Records from a dataset:
╔══

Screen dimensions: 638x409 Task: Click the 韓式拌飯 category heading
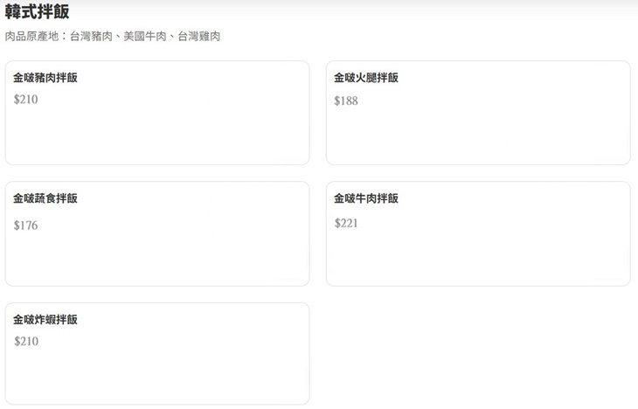click(x=38, y=12)
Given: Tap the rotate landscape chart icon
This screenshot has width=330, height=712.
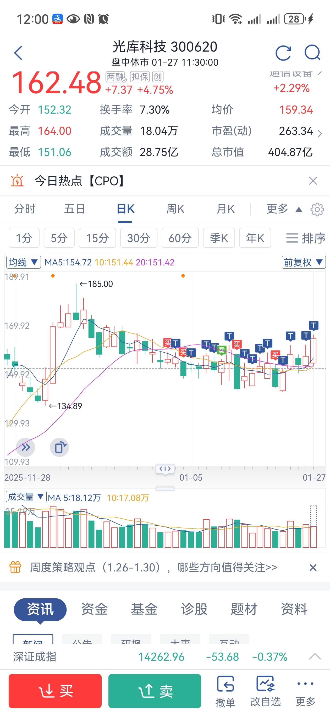Looking at the screenshot, I should pos(59,447).
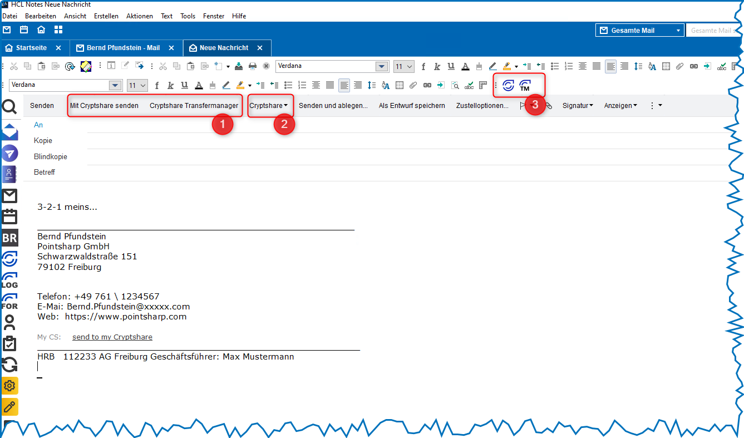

╚══

Task objective: Repeat the data exactly, excluding the pictures.

Final answer:
Screen dimensions: 638x409 Task: Click the 韓式拌飯 category heading
click(x=38, y=12)
Given: Tap the rotate landscape chart icon
This screenshot has width=330, height=712.
Looking at the screenshot, I should pos(59,447).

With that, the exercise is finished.